As Portland goes, so goes Oakland...maybe

It was just a little over a year ago, in July, 2020, that Portland (Oregon) Mayor Ted Wheeler demanded that the Trump administration remove federal forces from his city. Trump had sent in “Rapid Deployment” squads to assist in crowd control after violent protests following George Floyd’s murder.

When the federal agents used tear gas and pulled violent protesters into unmarked vans, Wheeler went ballistic, criticizing “the feds” for “a very heavy-handed approach.” Trump “sent in the troops despite the fact that…myself as mayor…have said we don’t need them.”
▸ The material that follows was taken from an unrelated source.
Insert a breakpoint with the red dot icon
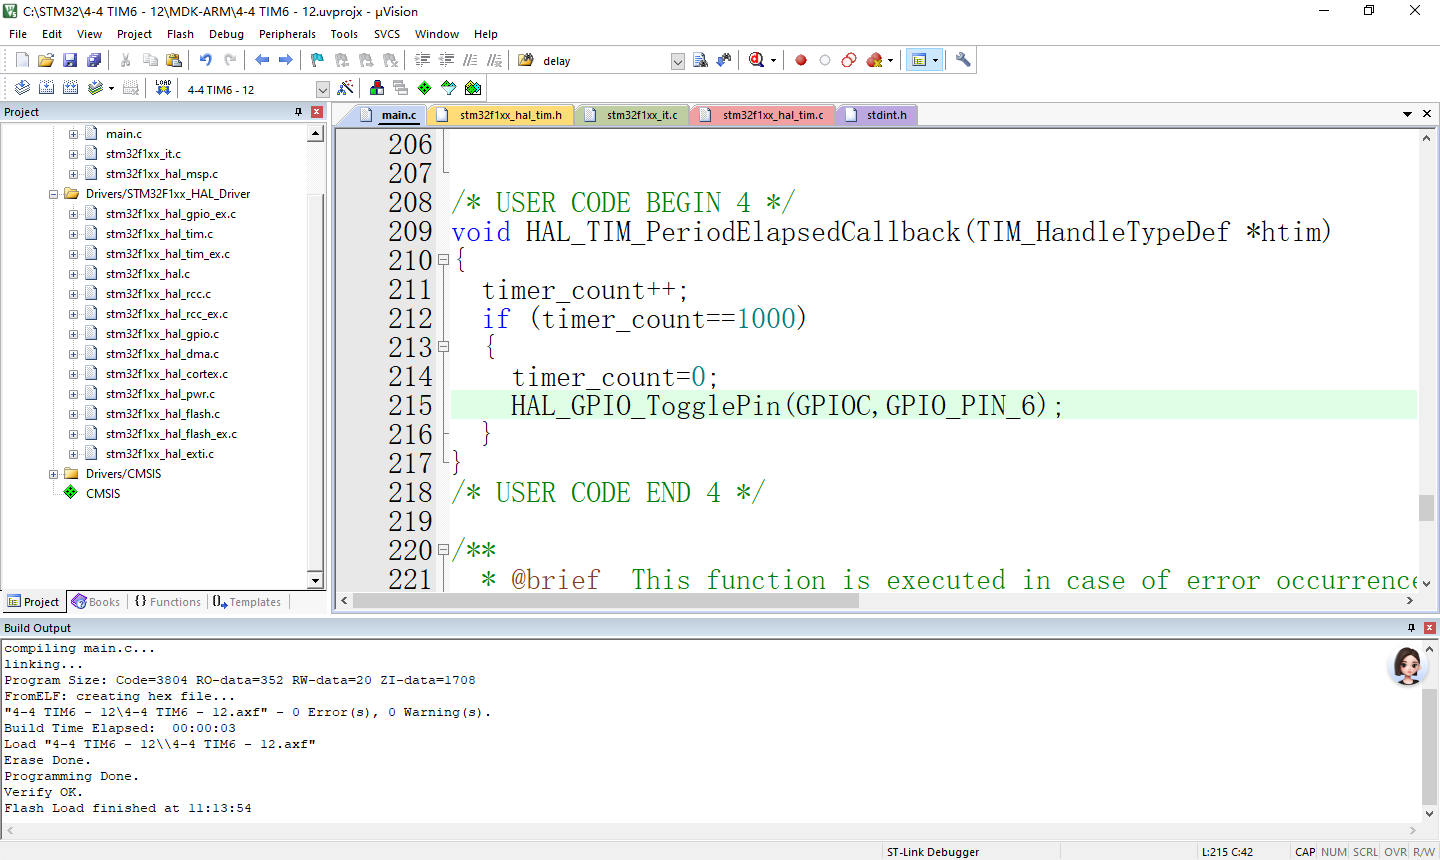Screen dimensions: 1440x860 click(801, 60)
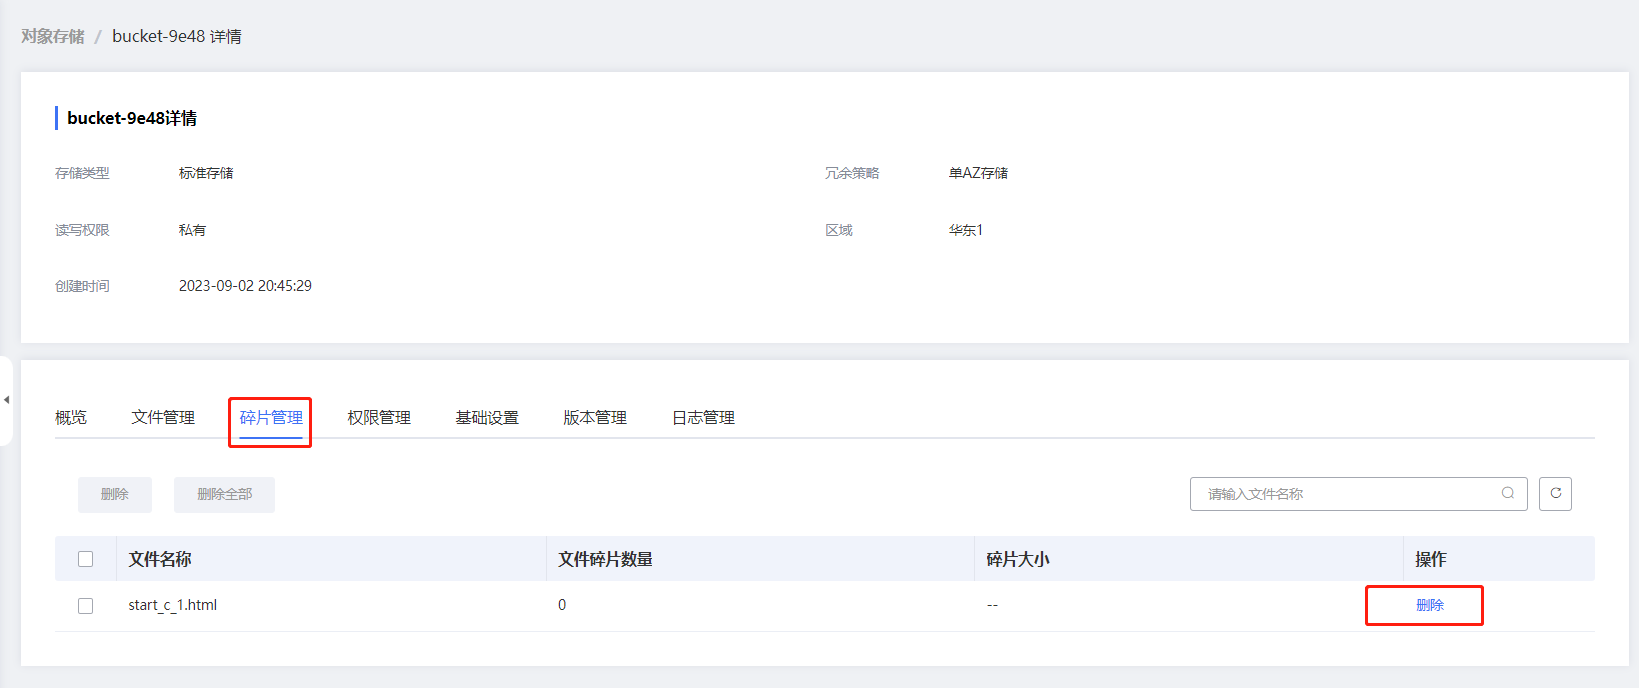Image resolution: width=1639 pixels, height=688 pixels.
Task: Click the start_c_1.html file name
Action: pos(173,605)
At the same time, Wheeler was calling for the Portland Police Department to be defunded of $12 million, with the money diverted “to directly support communities of color.” Wheeler was, in other words, a classically left, woke politician, a social justice warrior in the mode of Rebecca Kaplan, Carroll Fife and Nikki Bas.

Fast forward exactly one year later, to July, 2021, and Mayor Wheeler’s message had changed significantly. “I will fight for more police officers,” he vowed, calling the Portland Police Department “understaffed,” after a particularly bloody period of violence that saw widespread shooting deaths and injuries.

What happened in Portland was clear: A crime wave so severe, with homicides reaching their highest levels in decades and cops quitting or retiring by the dozens, that Wheeler was forced to reverse course and admit he’d been wrong. “The city is on a trend to have its deadliest year in decades,” he said in September. “This is our home and we need to do better.”

Wheeler was forced to recognize reality. He was made to understand that a woke ideology that favored “investing in the community” over law enforcement had been an utter failure. He was helped along to this new understanding by the city’s business and tourist industries, who saw the violent demonstrations and spiraling murders as a “threat” to the city’s appeal. “Commenters linked Portland’s protest movement to homelessness and rising gun violence, marshaling it all as evidence of a city in precipitous decline,” reported The Nation. Wheeler also was helped into his new understanding by a “Recall Wheeler” campaign against him, a campaign currently mired in the courts, but which came as a surprise blow to him.

 I can’t help but make comparisons between Portland and Oakland. Here, too, we had a disastrous City Council defunding the police, last June, even as crime soared. Comparisons can be made, too, between Wheeler and our Mayor, Libby Schaaf, who at least presented a budget to the City Council that would have preserved the Oakland Police Department’s budget. The Council, in its unwisdom, of course, rejected her budget, and slashed OPD’s by $18 million. Wheeler’s volte face is reminiscent of Sheng Thao’s. She, too, apparently discovered the value of more police, even after supporting the defunders in June. Three months later, while considering a run for mayor, she proposed adding new police academies in Oakland.

Wheeler’s abrupt turnaround, and Thao’s, are just two more signs that the times are a-changing in these two major U.S. cities. People are sick and tired of the stale, woke rhetoric of defunding. Politicians holding their fingers to the wind are realizing that, if they wish to have a future (and avoid recalls), they had better get on the right side of history and support their police departments.